Research: The Surprising Breakfast Linked To Weight Loss

The breakfast that stimulates the breakdown of fat.

The breakfast that stimulates the breakdown of fat.

A breakfast high in fat is healthier for weight loss than a carbohydrate-rich morning meal, research finds.

Fat consumed in the morning stimulates the breakdown of fat, but carbohydrates do not improve fat or energy metabolism.

The old saying that you should “Eat breakfast like a king, lunch like a prince and dinner like a pauper,” is useful advice.

A breakfast high in fat can improve metabolic profiles, while a high-carbohydrate meal in the morning and a high-fat diet for dinner can increase the risk of metabolic syndrome, a study has found.

Metabolic syndrome is a combination of high blood pressure, obesity, and diabetes.

Researchers in this study wanted to see if what we eat and when we eat can influence body weight or increase cardiometabolic syndrome risk.

They fed mice a high-fat meal after waking and saw that blood sugar levels, blood pressure, high-density lipoprotein (HDL) cholesterol, and waist circumference stayed normal.

On the other hand, mice that had high-carb foods in the morning and ate high-fat foods in the evening gained weight, adiposity, glucose intolerance, and elevated levels of triglycerides.

Professor Martin Young, study co-author, said:

“The first meal you have appears to program your metabolism for the rest of the day.

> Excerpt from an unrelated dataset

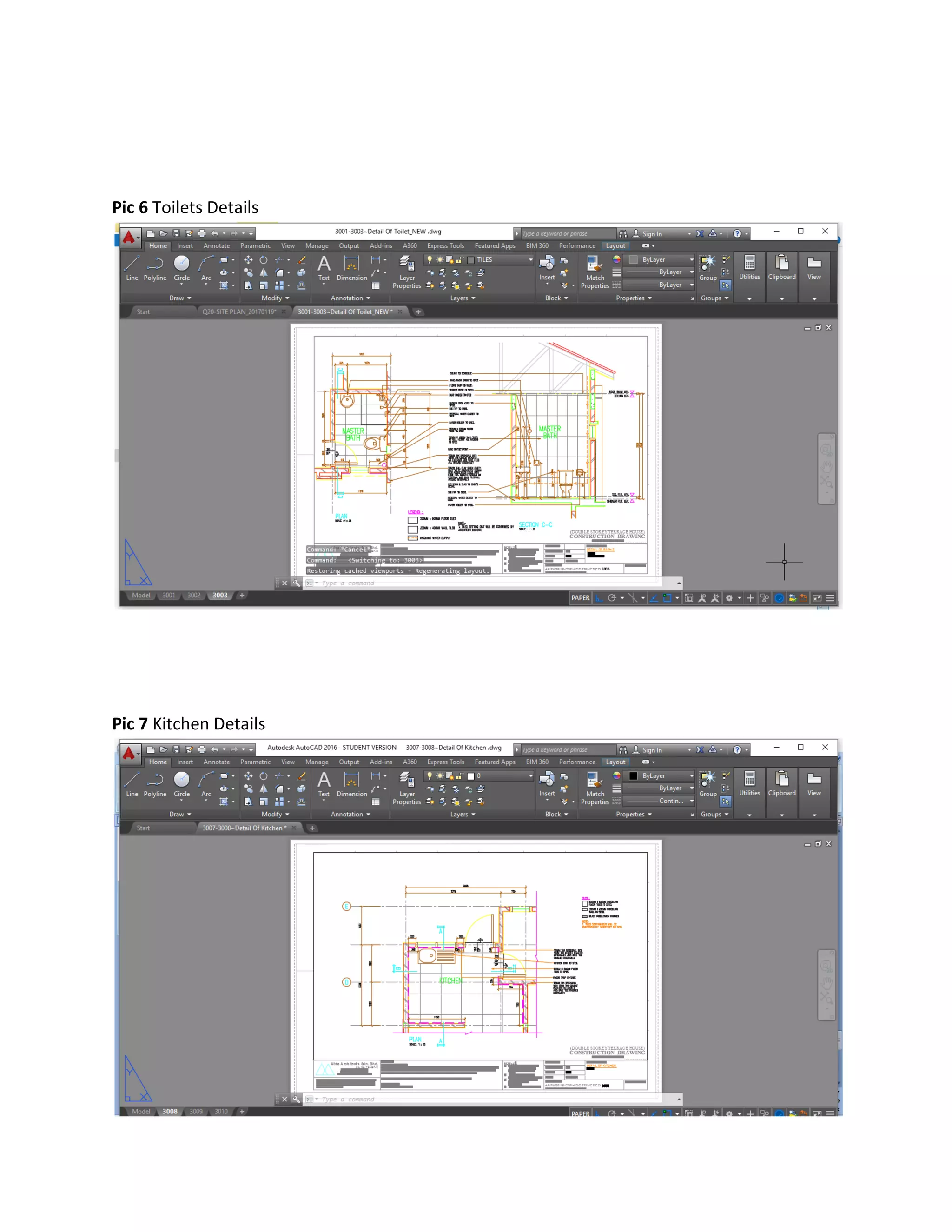
Task: Click the 3002 layout tab button
Action: click(193, 595)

This study suggests that if you ate a carbohydrate-rich breakfast it would promote carbohydrate utilization throughout the rest of the day, whereas, if you have a fat-rich breakfast, you have metabolic plasticity to transfer your energy utilization between carbohydrate and fat.”

These findings suggest that weight loss regimes should consider the timing of food intake as well as quality and quantity of food.

Professor Molly Bray, the study’s first author said:

“Humans eat a mixed diet, and our study, which we have repeated four times in animals, seems to show that if you really want to be able to efficiently respond to mixed meals across a day then a meal in higher fat content in the morning is a good thing.

Another important component of our study is that, at the end of the day, the mice ate a low-caloric density meal, and we think that combination is key to the health benefits we’ve seen.”

The study was published in International Journal of Obesity (Bray et al., 2010).